Roy Exum: The UAW’s Stupidity

Tuesday, December 09, 2008 - by Roy Exum
Roy Exum
Roy Exum

I was in Nashville for most of Monday, and, as I stopped at a small convenience store on West End Avenue during my visit, my attention was immediately drawn to about 200 of the worst-looking people you ever saw that were yelling and waving signs across the street.

I quickly learned the United Auto Workers union, which has come under such harsh scrutiny since the “Big Three” automakers began seeking a federal bailout, was protesting Sen. Bob Corker’s hardball view of the colossal mess.

Corker’s Nashville office, I learned, is in a big building on West End, just before you get to the 440 bypass, and the union had the NAACP, the AFL-CIO and several other “friends” in the mix as the protesters gathered in front of the building and held up signs trying to protect everything from retirees’ benefits to adding more high-yield jobs.

Now I’ll admit I‘m not the sharpest pencil when it comes to diplomacy or public relations, but if you think the automakers created a gaffe when they flew their luxury jets to Washington in that disastrous first attempt to get a government handout, you haven’t seen anything to match the gross stupidity I witnessed on Monday.
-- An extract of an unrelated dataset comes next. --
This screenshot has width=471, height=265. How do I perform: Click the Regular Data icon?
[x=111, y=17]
Some of the foremost thugs were involved in ongoing verbal dialogue with many passing motorists and to say the conversation was a little R-rated was an understatement. It was also interesting to note that everybody who pulled into the convenience store for gas or other goods immediately locked their car doors.

The clerk said she’d called the police, but one of the protestors who was in the store, a decidedly unkempt patron who was buying two “quick-grab” hot dogs to go with his big can of beer, said, “Don’t worry. We’re good people … Hey, you gotta’ little sack for the beer, hon?”
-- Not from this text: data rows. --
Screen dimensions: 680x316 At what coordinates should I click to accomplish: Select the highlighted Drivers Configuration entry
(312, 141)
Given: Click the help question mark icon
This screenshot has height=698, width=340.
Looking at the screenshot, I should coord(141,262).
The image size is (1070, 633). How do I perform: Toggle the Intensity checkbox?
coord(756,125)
Outside, the jeering continued. Some guy in a pickup truck yelled, “Get a real job!” and a brazen woman, heavy on the peroxide and wearing a UAW-GM Racing Team jacket, yelled to him he wouldn’t be driving if it weren’t for them. Came the reply, “I’ve been wondering what idiots built this piece of (garbage.)”
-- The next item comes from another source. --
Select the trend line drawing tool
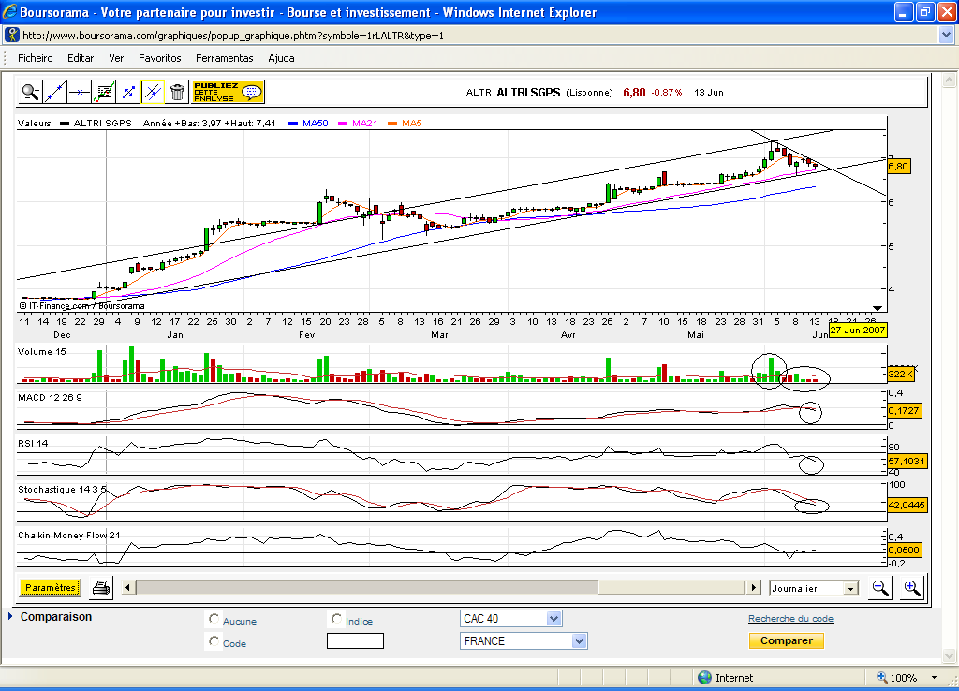 tap(54, 93)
In other words, the floorshow was great. It was cold and breezy, and, looking at many who stood shivering in the protest, you had to wonder if the union people hadn’t gone downtown to some of those “instant labor” centers and hired some hourly workers to better the cause.

But it wasn’t a friendly crowd, not at all, and you tried to understand if the protesters knew 75 percent of the American people, 75 percent of a nation that just voted in Barack Obama, were opposed to any bailout. You also wondered if they even knew that the President-Elect told “Meet the Press” just the day before, “It’s going to get a lot worse before it gets better.”

Michael O’Rourke, who is the president of United Auto Workers Local 1853 out in Spring Hill, where the now-threatened Saturn was once built, made no bones about it. “This protest is about our displeasure with Bob Corker,” he said in today’s editions of the Nashville Tennessean.

“(Sen. Corker) is trying to make a name for himself, but we have 90,000 jobs in our state that depend on the Detroit automakers, and he doesn’t even care,” said the union head. Others in the crowd faulted Corker for helping to bring “a foreign automaker” to Chattanooga (Volkswagen).

Mike Herron, chairman of the UAW’s Local 1853, told the reporter for the Tennessean, “It’s unfair to cut Americans to death while you’re subsidizing the foreign automakers,” he said, noting the new Volkswagen plant is being built in Corker’s hometown. “A senator in Tennessee ought to be speaking up for the auto industry in Tennessee.”

Ironically, the far-louder statement yesterday came from the surly crowd that – in truth – was tragically sad. Anyone who saw the UAW at work in Monday’s broad daylight would hardly be sympathetic to their pleas or, far worse, how they presented them.

You think the sleek jets and limos are bad that the auto executives flaunt, wait until you see what waits on a handout far downstream. These people need a fast dose of manners and coaching in other life skills if they are going to hold their hat in their hand.